The SALT deduction cap quadrupled earlier this year, from $10,000 to $40,000, retroactive to 2025. That sounds like relief. For most high earners, it isn't.
The expanded cap phases out based on income. Once your modified AGI crosses $500,000, the cap shrinks. By $600,000, it's back to $10,000. If you're a tech executive, founder, or VC in California or New York, you're probably past both thresholds once you factor in equity comp or capital gains.
The expanded cap also isn't permanent. It reverts to $10,000 in 2030, so even for earners in the phaseout range, the window is narrow.
For years when income is flexible — say you can control the timing of a stock sale or defer a bonus — managing MAGI below $500,000 could preserve more of the expanded deduction. That's not always possible, but in years where it is, it's worth modeling.
This matters more in California and New York than almost anywhere else. Between a 13.3% top state income tax rate in California (or 10.9% in New York, plus city tax) and property taxes on high-value homes, total state and local tax bills for this income bracket can easily run six figures.
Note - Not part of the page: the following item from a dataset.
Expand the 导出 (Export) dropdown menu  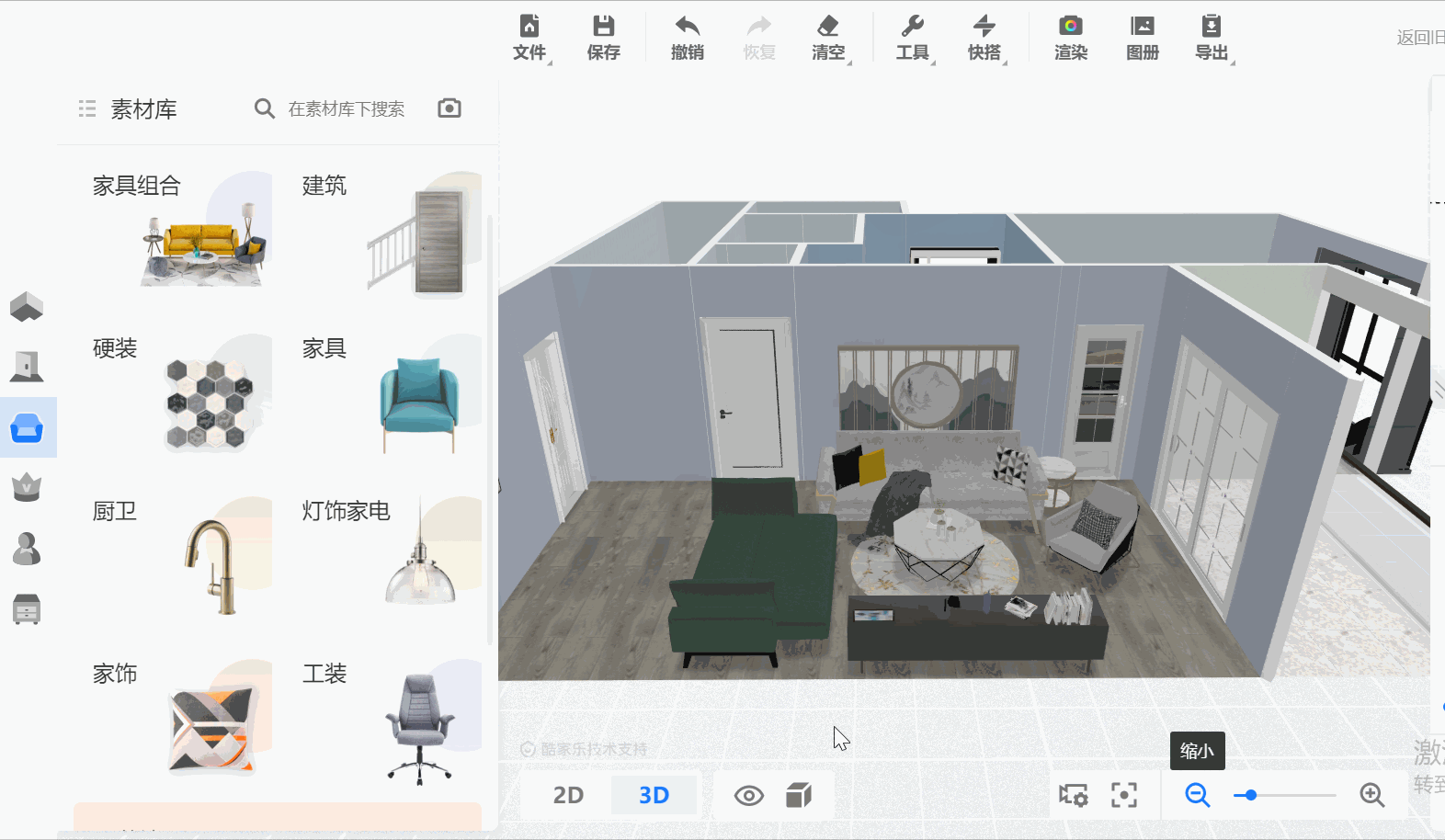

The SALT deduction is supposed to offset some of that. At a $10,000 cap, it offsets almost none of it.
What actually works for high earners hasn't changed — PTE elections in California and New York can still bypass the cap for business income. But regardless of strategy, it's worth running the numbers. The cap you qualify for may look very different from the one in the headlines.
For educational purposes only. Not tax, legal, or investment advice.